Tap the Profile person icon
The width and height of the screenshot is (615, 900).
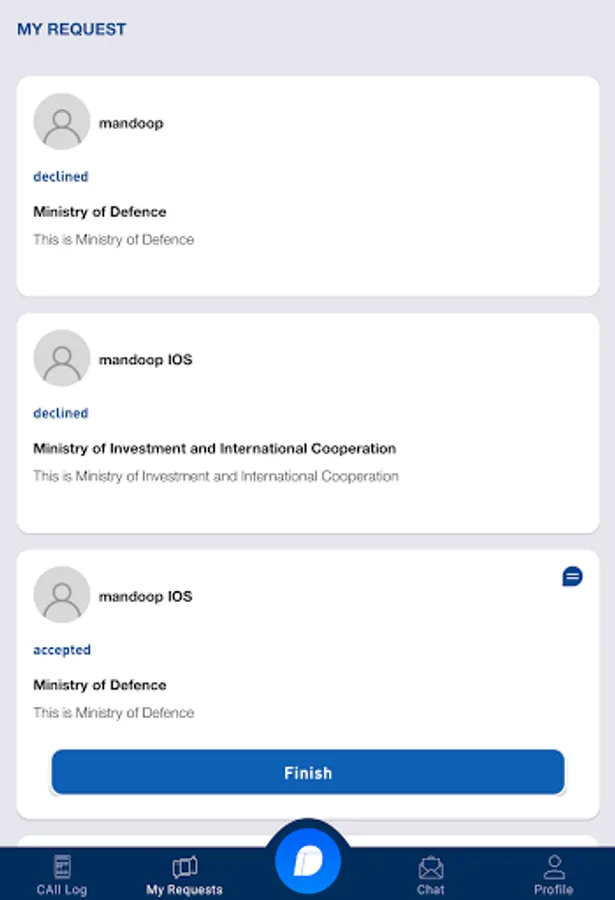coord(553,866)
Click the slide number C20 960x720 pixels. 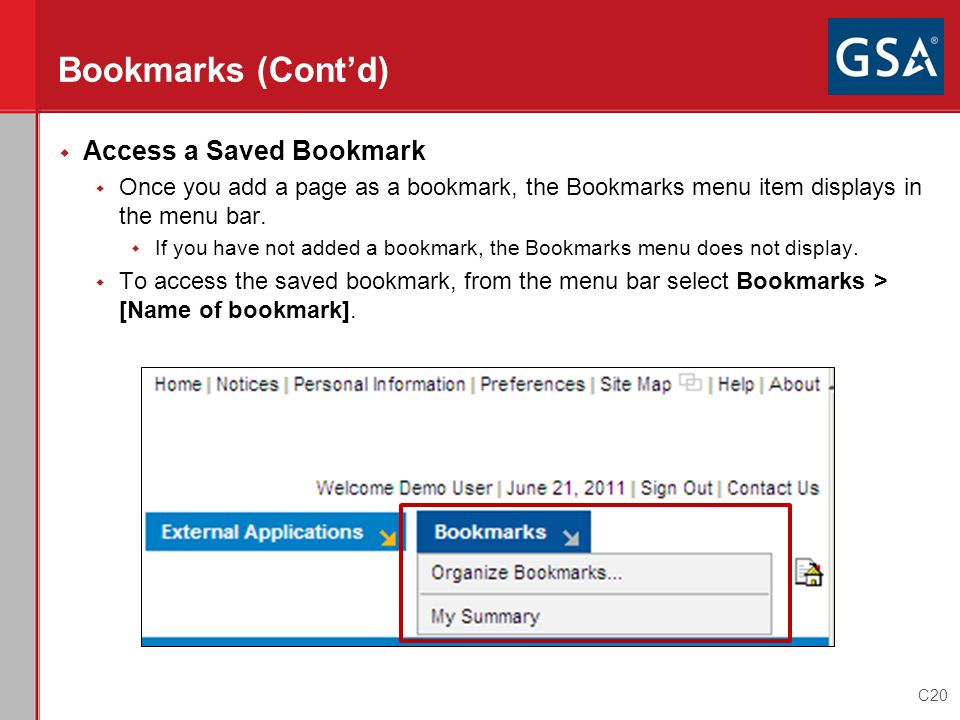(x=932, y=696)
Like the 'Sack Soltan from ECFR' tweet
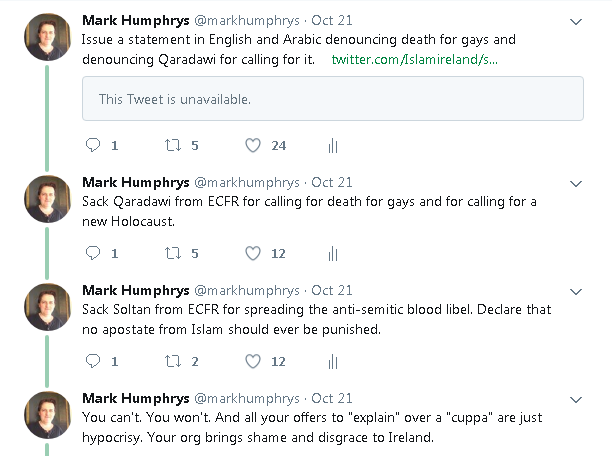The image size is (612, 456). (254, 361)
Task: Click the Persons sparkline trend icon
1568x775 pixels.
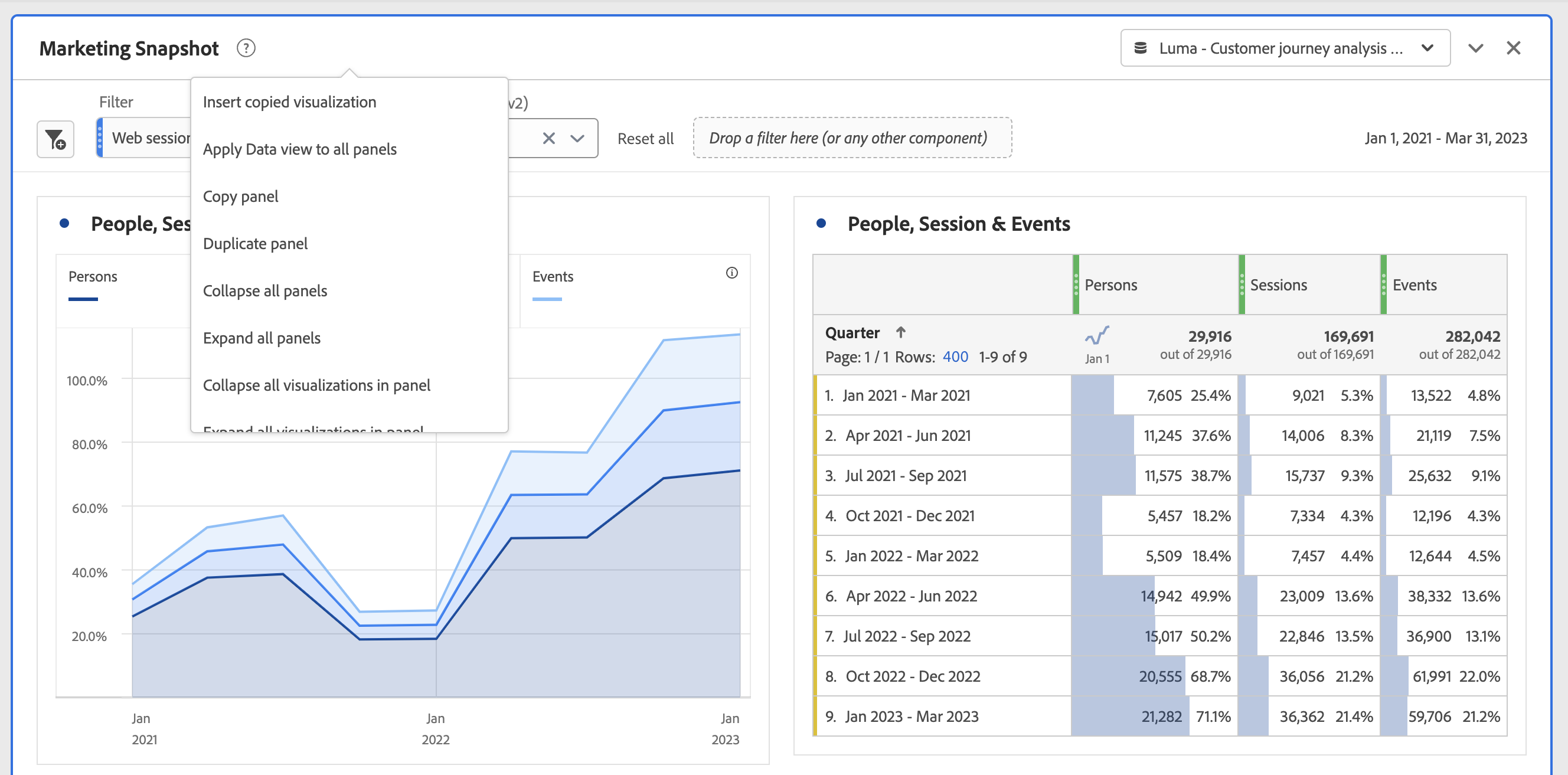Action: point(1097,336)
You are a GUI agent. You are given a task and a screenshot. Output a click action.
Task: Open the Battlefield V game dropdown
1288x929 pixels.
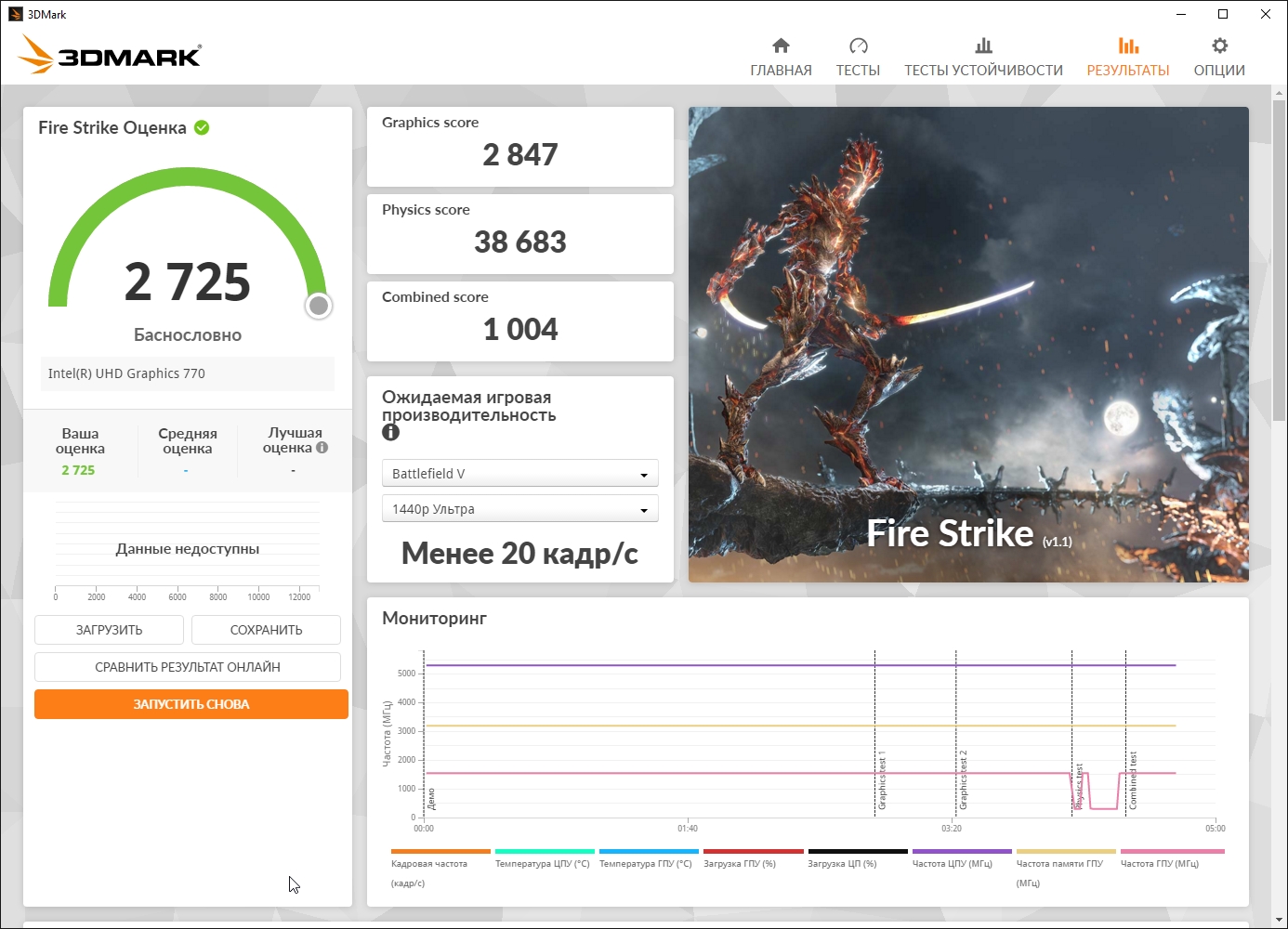click(x=519, y=474)
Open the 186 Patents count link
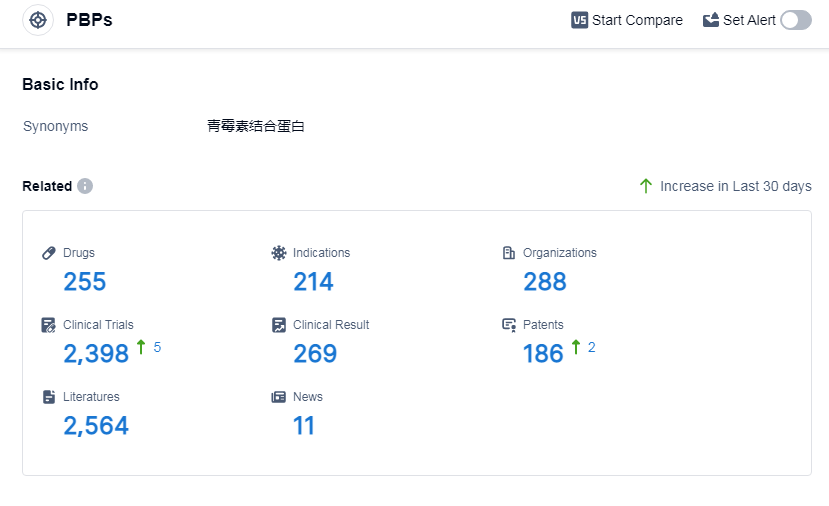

**STATED GOAL**
Pull out every line in the records above that contains the string "icon". Case counts, so include a line only if its capitalization matches.

**WORKED SOLUTION**
Tap the Profile person icon
Task: Click the Persons sparkline trend icon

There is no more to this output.